REQUIRED ACTION: Give back every entry in full, exactly as it reads.
==== MATERIAL PROVIDED
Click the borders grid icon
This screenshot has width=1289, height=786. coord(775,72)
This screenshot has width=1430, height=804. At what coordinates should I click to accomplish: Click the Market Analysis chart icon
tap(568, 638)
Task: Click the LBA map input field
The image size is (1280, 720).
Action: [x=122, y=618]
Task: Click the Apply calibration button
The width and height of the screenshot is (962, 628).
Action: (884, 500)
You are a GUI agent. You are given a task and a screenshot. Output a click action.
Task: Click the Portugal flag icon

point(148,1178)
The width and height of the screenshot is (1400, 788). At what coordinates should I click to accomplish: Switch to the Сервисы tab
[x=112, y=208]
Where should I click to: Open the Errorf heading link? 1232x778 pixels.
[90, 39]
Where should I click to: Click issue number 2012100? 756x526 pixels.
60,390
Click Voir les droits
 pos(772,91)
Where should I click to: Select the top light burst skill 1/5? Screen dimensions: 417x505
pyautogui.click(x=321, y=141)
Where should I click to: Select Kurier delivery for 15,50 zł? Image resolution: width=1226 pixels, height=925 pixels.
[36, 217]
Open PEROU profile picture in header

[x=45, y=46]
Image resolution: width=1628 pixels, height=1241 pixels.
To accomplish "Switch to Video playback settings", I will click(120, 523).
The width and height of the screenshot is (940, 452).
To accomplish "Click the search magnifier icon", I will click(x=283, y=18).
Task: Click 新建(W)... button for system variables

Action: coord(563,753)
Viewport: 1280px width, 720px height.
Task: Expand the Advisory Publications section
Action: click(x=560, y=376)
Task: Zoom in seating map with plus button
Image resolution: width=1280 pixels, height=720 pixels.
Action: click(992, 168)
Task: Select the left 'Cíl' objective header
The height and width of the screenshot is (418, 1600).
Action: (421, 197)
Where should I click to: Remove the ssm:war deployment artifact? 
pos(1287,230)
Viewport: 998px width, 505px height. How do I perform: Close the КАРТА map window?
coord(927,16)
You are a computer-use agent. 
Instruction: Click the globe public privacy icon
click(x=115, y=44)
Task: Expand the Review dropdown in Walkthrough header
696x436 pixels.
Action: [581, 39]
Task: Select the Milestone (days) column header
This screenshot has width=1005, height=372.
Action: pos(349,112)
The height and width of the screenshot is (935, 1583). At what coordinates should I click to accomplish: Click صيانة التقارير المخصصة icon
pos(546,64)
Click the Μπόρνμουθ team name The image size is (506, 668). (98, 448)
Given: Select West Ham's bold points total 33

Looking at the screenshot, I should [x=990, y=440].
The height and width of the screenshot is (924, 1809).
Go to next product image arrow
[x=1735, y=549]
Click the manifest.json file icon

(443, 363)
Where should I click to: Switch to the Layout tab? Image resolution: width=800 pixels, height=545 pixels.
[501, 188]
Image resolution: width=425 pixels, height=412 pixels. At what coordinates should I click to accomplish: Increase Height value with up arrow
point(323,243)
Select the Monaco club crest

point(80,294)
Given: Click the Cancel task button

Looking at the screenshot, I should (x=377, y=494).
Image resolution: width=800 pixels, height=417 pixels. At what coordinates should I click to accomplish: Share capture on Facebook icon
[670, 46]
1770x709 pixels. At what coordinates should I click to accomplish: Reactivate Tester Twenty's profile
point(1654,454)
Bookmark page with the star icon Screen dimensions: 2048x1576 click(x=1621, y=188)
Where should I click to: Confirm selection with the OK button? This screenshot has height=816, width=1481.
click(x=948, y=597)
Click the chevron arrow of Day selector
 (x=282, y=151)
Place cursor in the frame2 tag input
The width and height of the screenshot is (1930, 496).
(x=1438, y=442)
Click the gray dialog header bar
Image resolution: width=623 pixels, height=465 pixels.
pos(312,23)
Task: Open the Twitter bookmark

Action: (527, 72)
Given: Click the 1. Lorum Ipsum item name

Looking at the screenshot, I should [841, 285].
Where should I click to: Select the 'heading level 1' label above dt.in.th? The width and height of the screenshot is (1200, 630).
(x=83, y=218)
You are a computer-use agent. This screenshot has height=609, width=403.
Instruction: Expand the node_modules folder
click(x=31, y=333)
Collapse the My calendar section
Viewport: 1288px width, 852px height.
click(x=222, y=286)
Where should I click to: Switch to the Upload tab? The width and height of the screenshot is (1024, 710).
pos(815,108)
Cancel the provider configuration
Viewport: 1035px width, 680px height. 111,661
========
WRITTEN ANSWER:
Click the borders grid icon
This screenshot has width=1289, height=786. coord(775,72)
This screenshot has width=1430, height=804. At what coordinates should I click to accomplish: Click the Market Analysis chart icon
tap(568, 638)
Task: Click the LBA map input field
The image size is (1280, 720).
Action: [x=122, y=618]
Task: Click the Apply calibration button
The width and height of the screenshot is (962, 628).
Action: (884, 500)
You are a GUI agent. You are given a task and a screenshot. Output a click action.
Task: Click the Portugal flag icon

point(148,1178)
The width and height of the screenshot is (1400, 788). At what coordinates should I click to accomplish: Switch to the Сервисы tab
[x=112, y=208]
Where should I click to: Open the Errorf heading link? 1232x778 pixels.
[90, 39]
Where should I click to: Click issue number 2012100? 756x526 pixels.
60,390
Click Voir les droits
 pos(772,91)
Where should I click to: Select the top light burst skill 1/5? Screen dimensions: 417x505
pyautogui.click(x=321, y=141)
Where should I click to: Select Kurier delivery for 15,50 zł? Image resolution: width=1226 pixels, height=925 pixels.
[36, 217]
Open PEROU profile picture in header

[x=45, y=46]
Image resolution: width=1628 pixels, height=1241 pixels.
To accomplish "Switch to Video playback settings", I will click(120, 523).
The width and height of the screenshot is (940, 452).
To accomplish "Click the search magnifier icon", I will click(x=283, y=18).
Task: Click 新建(W)... button for system variables

Action: coord(563,753)
Viewport: 1280px width, 720px height.
Task: Expand the Advisory Publications section
Action: click(x=560, y=376)
Task: Zoom in seating map with plus button
Image resolution: width=1280 pixels, height=720 pixels.
Action: click(992, 168)
Task: Select the left 'Cíl' objective header
The height and width of the screenshot is (418, 1600).
Action: (421, 197)
Where should I click to: Remove the ssm:war deployment artifact? 
pos(1287,230)
Viewport: 998px width, 505px height. How do I perform: Close the КАРТА map window?
coord(927,16)
You are a computer-use agent. 
Instruction: Click the globe public privacy icon
click(x=115, y=44)
Task: Expand the Review dropdown in Walkthrough header
696x436 pixels.
Action: [581, 39]
Task: Select the Milestone (days) column header
This screenshot has width=1005, height=372.
Action: pos(349,112)
The height and width of the screenshot is (935, 1583). At what coordinates should I click to accomplish: Click صيانة التقارير المخصصة icon
pos(546,64)
Click the Μπόρνμουθ team name The image size is (506, 668). (98, 448)
Given: Select West Ham's bold points total 33

Looking at the screenshot, I should [x=990, y=440].
The height and width of the screenshot is (924, 1809).
Go to next product image arrow
[x=1735, y=549]
Click the manifest.json file icon

(443, 363)
Where should I click to: Switch to the Layout tab? Image resolution: width=800 pixels, height=545 pixels.
[501, 188]
Image resolution: width=425 pixels, height=412 pixels. At what coordinates should I click to accomplish: Increase Height value with up arrow
point(323,243)
Select the Monaco club crest

point(80,294)
Given: Click the Cancel task button

Looking at the screenshot, I should (x=377, y=494).
Image resolution: width=800 pixels, height=417 pixels. At what coordinates should I click to accomplish: Share capture on Facebook icon
[670, 46]
1770x709 pixels. At what coordinates should I click to accomplish: Reactivate Tester Twenty's profile
point(1654,454)
Bookmark page with the star icon Screen dimensions: 2048x1576 click(x=1621, y=188)
Where should I click to: Confirm selection with the OK button? This screenshot has height=816, width=1481.
click(x=948, y=597)
Click the chevron arrow of Day selector
 (x=282, y=151)
Place cursor in the frame2 tag input
The width and height of the screenshot is (1930, 496).
(x=1438, y=442)
Click the gray dialog header bar
Image resolution: width=623 pixels, height=465 pixels.
pos(312,23)
Task: Open the Twitter bookmark

Action: (527, 72)
Given: Click the 1. Lorum Ipsum item name

Looking at the screenshot, I should [841, 285].
Where should I click to: Select the 'heading level 1' label above dt.in.th? The width and height of the screenshot is (1200, 630).
(x=83, y=218)
You are a computer-use agent. This screenshot has height=609, width=403.
Instruction: Expand the node_modules folder
click(x=31, y=333)
Collapse the My calendar section
Viewport: 1288px width, 852px height.
click(x=222, y=286)
Where should I click to: Switch to the Upload tab? The width and height of the screenshot is (1024, 710).
pos(815,108)
Cancel the provider configuration
Viewport: 1035px width, 680px height. 111,661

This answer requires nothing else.